(Items from a dataset)

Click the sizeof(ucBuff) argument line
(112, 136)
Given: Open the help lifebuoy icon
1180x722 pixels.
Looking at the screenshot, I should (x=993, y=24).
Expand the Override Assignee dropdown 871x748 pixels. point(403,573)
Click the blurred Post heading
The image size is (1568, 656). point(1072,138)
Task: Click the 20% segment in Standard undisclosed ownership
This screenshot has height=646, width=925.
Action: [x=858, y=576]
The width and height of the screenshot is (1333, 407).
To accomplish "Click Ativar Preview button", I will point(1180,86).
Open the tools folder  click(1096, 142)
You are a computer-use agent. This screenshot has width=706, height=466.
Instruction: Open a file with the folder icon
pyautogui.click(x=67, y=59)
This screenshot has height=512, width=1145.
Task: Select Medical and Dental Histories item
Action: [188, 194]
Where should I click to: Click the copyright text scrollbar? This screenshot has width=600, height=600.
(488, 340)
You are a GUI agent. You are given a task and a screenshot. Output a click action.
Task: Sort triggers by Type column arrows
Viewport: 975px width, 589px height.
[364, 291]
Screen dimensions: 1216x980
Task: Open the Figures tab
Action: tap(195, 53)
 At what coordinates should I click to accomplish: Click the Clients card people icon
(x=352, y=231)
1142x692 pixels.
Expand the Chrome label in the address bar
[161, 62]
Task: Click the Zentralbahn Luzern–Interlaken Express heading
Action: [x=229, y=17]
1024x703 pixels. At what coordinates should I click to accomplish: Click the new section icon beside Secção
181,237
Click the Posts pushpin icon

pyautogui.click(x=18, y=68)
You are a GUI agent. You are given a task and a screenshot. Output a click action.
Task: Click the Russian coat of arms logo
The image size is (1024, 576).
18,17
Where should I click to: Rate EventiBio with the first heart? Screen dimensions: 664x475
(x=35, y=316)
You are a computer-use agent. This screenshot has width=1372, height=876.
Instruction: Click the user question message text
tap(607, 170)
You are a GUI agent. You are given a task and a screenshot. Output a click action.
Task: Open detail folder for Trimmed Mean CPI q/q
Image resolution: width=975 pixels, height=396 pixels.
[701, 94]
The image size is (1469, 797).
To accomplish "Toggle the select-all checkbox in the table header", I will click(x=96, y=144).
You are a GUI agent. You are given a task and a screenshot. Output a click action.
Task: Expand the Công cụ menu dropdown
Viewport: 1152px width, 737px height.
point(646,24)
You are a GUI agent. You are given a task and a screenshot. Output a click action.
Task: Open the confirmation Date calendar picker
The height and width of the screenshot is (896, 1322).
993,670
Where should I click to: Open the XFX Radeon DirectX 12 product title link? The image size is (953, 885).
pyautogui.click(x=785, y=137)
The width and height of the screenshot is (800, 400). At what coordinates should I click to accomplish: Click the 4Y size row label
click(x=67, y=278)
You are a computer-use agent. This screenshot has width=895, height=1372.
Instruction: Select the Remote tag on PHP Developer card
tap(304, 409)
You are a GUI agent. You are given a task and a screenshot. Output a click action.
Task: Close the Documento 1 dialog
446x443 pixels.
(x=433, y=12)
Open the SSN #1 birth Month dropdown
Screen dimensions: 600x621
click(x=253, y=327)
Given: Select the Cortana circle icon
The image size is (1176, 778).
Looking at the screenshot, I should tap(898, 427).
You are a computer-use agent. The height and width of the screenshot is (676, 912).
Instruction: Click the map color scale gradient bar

Work to be completed: Verbatim output is expected for the lines from the start of the data to the line in which "Task: Click the 20%" appears, both included.

Response box:
Click the sizeof(ucBuff) argument line
(112, 136)
Given: Open the help lifebuoy icon
1180x722 pixels.
Looking at the screenshot, I should (x=993, y=24).
Expand the Override Assignee dropdown 871x748 pixels. point(403,573)
Click the blurred Post heading
The image size is (1568, 656). point(1072,138)
Task: Click the 20% segment in Standard undisclosed ownership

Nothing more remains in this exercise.